Since the judgments were delivered, political analysts have been commending the Supreme Court. They see the judgments as what could help to tame or reduce impunity in political parties. In almost all the political parties, impunity has become the order of the day. Not only have moneybags hijacked the parties, they now dictate their activities, processes and those who should run for elective offices to the detriment of others. Observes believe that if the courts continue to stand up to the parties which do not follow due process just as the Supreme Court has done, it would help in putting sanity and transparency in their activities. They also warned the courts to not always be carried away by the argument that nomination, sponsorship and substitution of candidate for election is a domestic affairs of political parties and such, it is outside the jurisdiction of any court to allow the parties to continue perpetrate injustice and impunity.
Be that as it may, analysts however expressed reservation over the decision of the apex court allowing candidates who did not contest election to be foisted on the Senate and the House of Representatives to represent the respective senatorial district and federal constituency despite the fact that their names were not on the ballot.
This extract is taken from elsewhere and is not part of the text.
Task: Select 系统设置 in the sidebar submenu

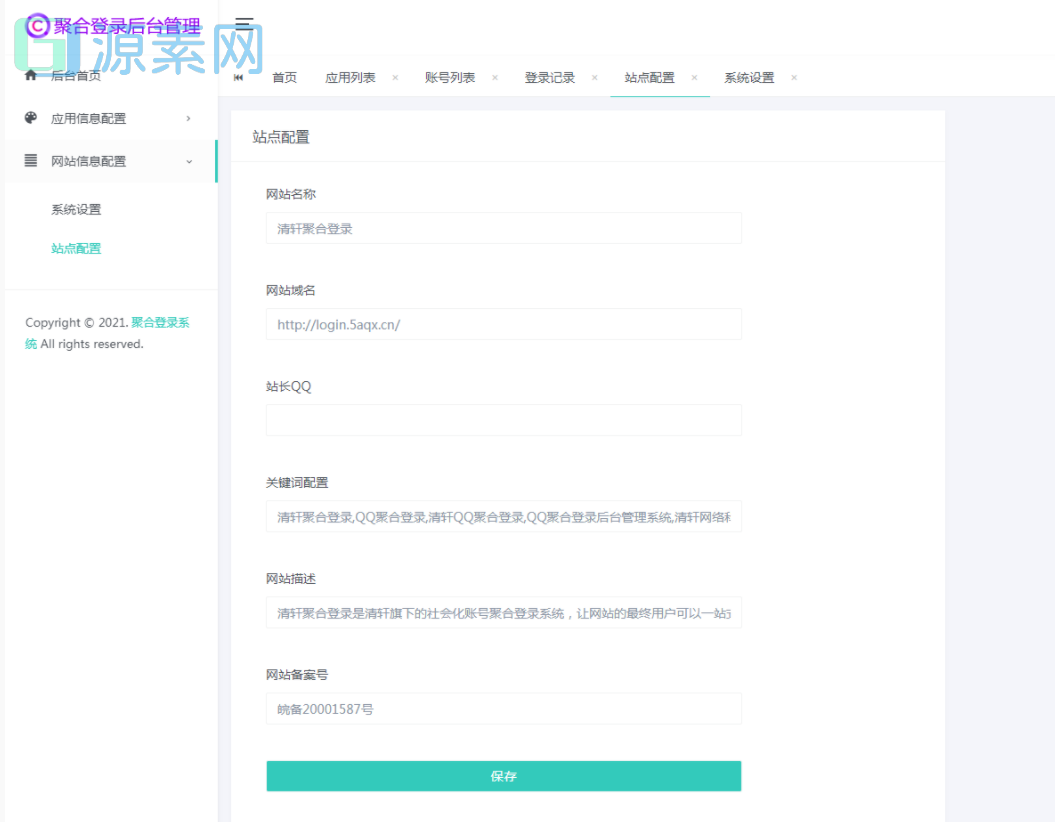Action: [75, 209]
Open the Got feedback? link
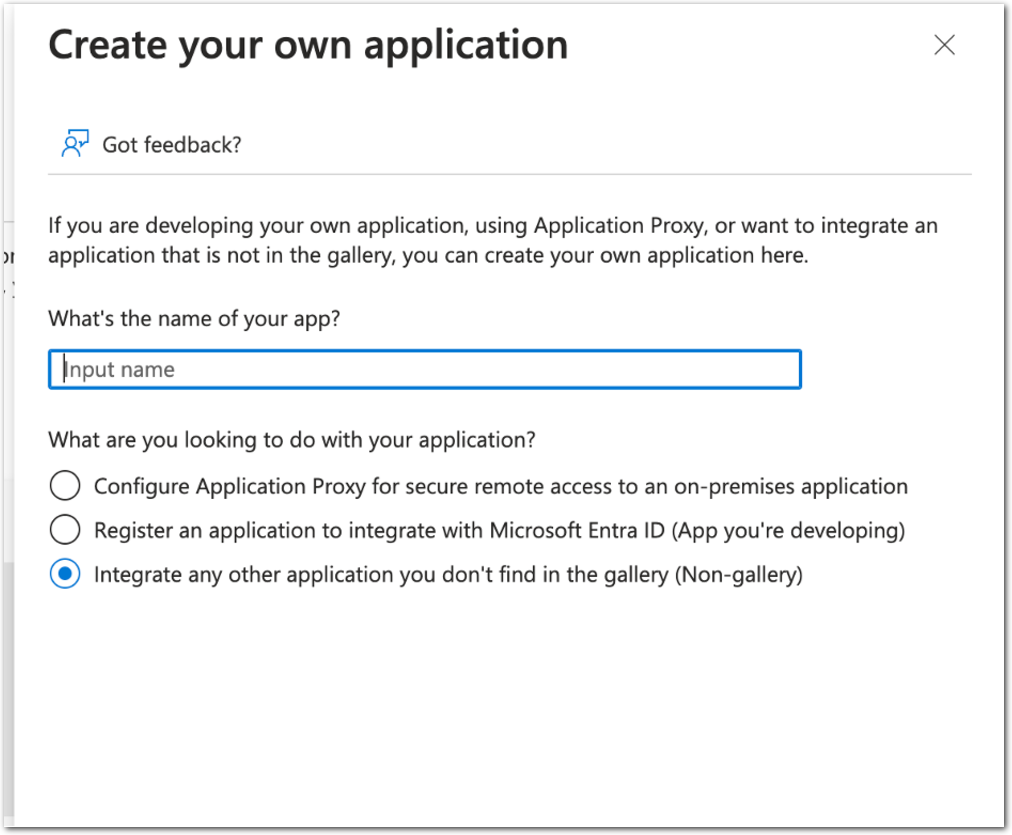The width and height of the screenshot is (1012, 835). [172, 145]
Many observers also believe that it is because of some of the injustices usually meted out to aspirants by political parties that sometimes fuel defection and political prostitution presently being experienced in the country.
After the Supreme Court’s decision in the Chibuike Rotimi Amaechi’s case, the laws of the country were amended to correct what many had thought was an anomaly when Amaechi who did not contest election, was declared the governor by the Supreme Court in 2007. The amendment which was made to correct the ‘anomaly’ is to the effect that no individual shall be deemed to have won an election if he did not stand for election into that particular office in Nigeria.
Unfortunately again, the Supreme Court with the instant cases, has ignored the law by ordering the leaderships of the National Assembly to swear in Lau and Mato into both chambers with immediate effect without recourse to the candidates of other political parties who contested the elections with Danladi and Hembe.